Pub Date: June 1st, 1993
ISBN: 0-679-40031-1
Publisher: Random House

Further essays from William and Mary physicist von Baeyer, who pleased with Taming the Atom (1992) and Rainbows, Snowflakes, and Quarks (1984). The compass here is physics: Newtonian, quantum, and astro-, with some commentary on the style of doing physics, along with its attendant aesthetics and pleasures. The title essay, for example, demonstrates Enrico Fermi's way of tackling seemingly intractable problems by breaking them into manageable bits with reasonable assumptions. So von Baeyer details how to solve the legendary problem that Fermi posed to his students: ``How many piano tuners are there in Chicago?'' (answered by estimating how many families; how many pianos; how many pianos a tuner can tune a year, etc.). Von Baeyer's explanation should be must reading for all high-school students (it also applies to business, economics, estimations of risk, etc.).

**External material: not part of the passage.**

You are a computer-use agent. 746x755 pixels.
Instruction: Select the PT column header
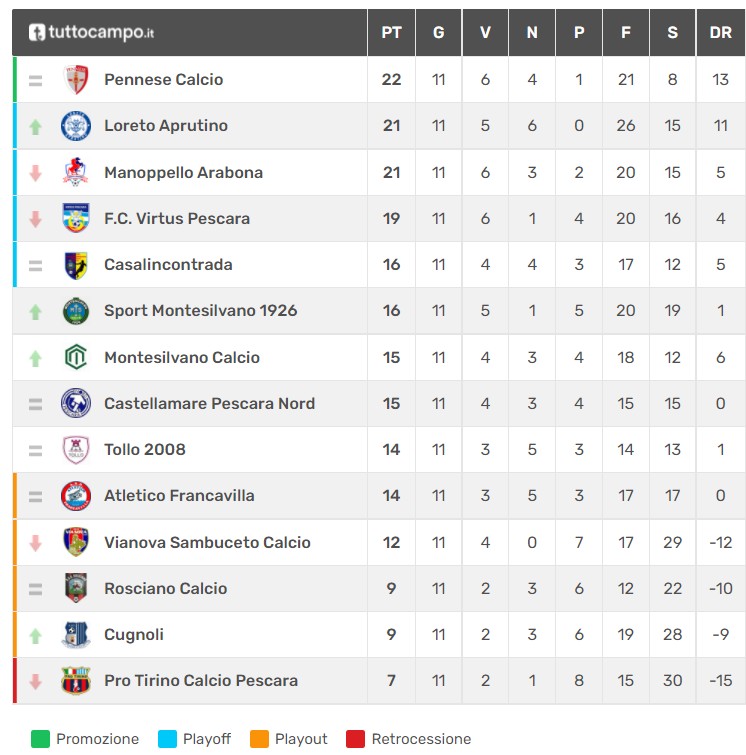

For the rest, the author neatly comments on dark matter, the not-quite-empty void, gravity waves, absolute zero, the elusive monopole, and other quantum esoterica. He's at his best when using everyday analogies- -e.g., gut memories of gravity walls and roller coasters to illustrate points of equivalence between gravity and inertial forces. Several essays deal with new phenomena such as quasi- crystals and nondestructive, noninvasive analytic techniques. Here, the author should be cautioned that CAT and PET scans are by no means ``noninvasive,'' since they expose patients to radiation. Overall, von Baeyer does extremely well by words alone, but a few illustrations would have underscored the trickier points.